Socat
13 Jun 2022, 12:29 p.m.
21 Apr 2022, 6:58 a.m.
01:16 minutes
In today's article, we will look at Socat. Socat is a network utility similar to Netcat. Socat supports IPv6 and SSL and is available for both Windows and Linux. The first thing you will notice with this tool is that it has a different syntax than what you are used to with Netcat or other standard Unix tools.
Socat
socat [options] <address> <address>
You have to provide both addresses for it to work, each address will be made up like this
protocol:ip:port
Examples showing the same functionality as Netcat
nc localhost 80
socat - TCP4:localhost:80
OR
socat STDIN TCP4:localhost:80
nc -lp localhost 700
socat TCP4-LISTEN:700 STDOUT
nc -lp localhost 700 -e /bin/bash
socat TCP4-LISTEN:700 EXEC:/bin/bash
We can go beyond Netcat with some SSL examples, but first, we need to generate an SSL cert for the server.
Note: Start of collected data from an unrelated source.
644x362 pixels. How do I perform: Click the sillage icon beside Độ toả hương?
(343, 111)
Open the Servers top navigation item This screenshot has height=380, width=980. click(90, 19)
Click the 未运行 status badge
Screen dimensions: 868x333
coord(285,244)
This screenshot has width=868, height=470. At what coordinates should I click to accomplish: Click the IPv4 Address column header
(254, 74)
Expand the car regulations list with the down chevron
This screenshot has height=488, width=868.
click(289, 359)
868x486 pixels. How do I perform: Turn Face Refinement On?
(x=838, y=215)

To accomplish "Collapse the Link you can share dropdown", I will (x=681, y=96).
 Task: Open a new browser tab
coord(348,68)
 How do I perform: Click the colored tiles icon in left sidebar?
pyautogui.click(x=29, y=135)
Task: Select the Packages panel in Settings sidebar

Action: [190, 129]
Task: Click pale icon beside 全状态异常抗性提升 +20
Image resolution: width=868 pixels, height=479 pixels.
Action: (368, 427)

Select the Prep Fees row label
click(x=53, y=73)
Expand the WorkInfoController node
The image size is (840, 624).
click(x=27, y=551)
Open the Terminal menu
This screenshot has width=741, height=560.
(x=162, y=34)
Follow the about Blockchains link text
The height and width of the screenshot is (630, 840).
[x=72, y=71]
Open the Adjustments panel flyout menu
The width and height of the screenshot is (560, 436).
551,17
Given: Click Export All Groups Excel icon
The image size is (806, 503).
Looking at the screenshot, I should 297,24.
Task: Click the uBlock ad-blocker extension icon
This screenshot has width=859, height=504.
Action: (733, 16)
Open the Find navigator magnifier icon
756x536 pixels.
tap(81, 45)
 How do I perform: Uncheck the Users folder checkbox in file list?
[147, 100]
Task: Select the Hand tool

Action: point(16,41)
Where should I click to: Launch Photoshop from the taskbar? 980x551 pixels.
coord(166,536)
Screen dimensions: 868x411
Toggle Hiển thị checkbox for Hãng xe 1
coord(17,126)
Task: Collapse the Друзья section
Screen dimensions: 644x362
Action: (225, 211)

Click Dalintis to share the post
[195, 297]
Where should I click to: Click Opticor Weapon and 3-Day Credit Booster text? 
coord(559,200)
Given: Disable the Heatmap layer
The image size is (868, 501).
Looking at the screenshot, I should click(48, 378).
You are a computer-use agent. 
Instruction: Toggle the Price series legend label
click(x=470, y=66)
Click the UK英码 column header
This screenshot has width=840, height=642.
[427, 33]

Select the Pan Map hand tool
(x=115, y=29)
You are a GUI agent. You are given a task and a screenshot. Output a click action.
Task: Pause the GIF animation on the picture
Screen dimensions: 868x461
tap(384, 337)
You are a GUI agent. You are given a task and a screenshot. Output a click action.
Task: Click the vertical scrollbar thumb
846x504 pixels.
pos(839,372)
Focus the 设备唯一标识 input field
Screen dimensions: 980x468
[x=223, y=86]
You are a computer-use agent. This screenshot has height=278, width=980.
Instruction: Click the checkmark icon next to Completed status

Generate an SSL cert
openssl req -new -x509 -days 365 -nodes -out cert.pem -keyout cert.key
SSL server
socat OPENSSL-LISTEN:443,cert=/cert.pem -
SSL client
socat - OPENSSL:localhost:443
Both addresses don’t have to use the same protocol, so you can do ssl server -> non-ssl server
. You should also check out the options that you can apply, for example you can use fork to tell socat to listen and handle multiple clients.
socat TCP4-LISTEN:5000,fork OPENSSL:localhost:443
Finally if you are tunnelling a connection between servers using socat you can use the -v option to print all the traffic to stdout.